◆ What is required
Return the text of every entry below without alteration, leaving out the pictures.

◆ Data listing
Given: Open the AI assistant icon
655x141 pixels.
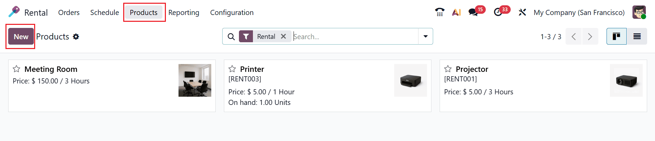Looking at the screenshot, I should 456,12.
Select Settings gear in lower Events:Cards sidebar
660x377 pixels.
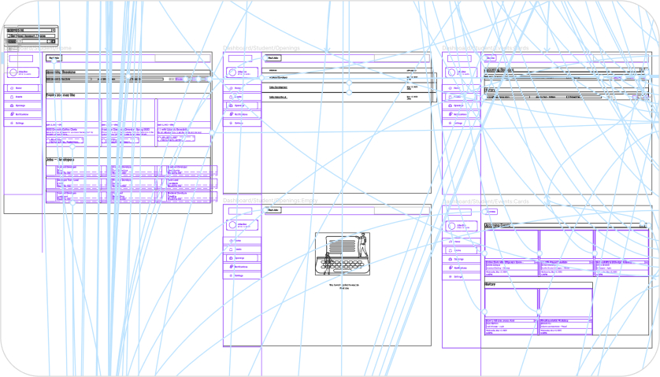450,277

◆ Finished task
Given: Open the AI assistant icon
655x141 pixels.
Looking at the screenshot, I should 456,12.
Select Settings gear in lower Events:Cards sidebar
660x377 pixels.
450,277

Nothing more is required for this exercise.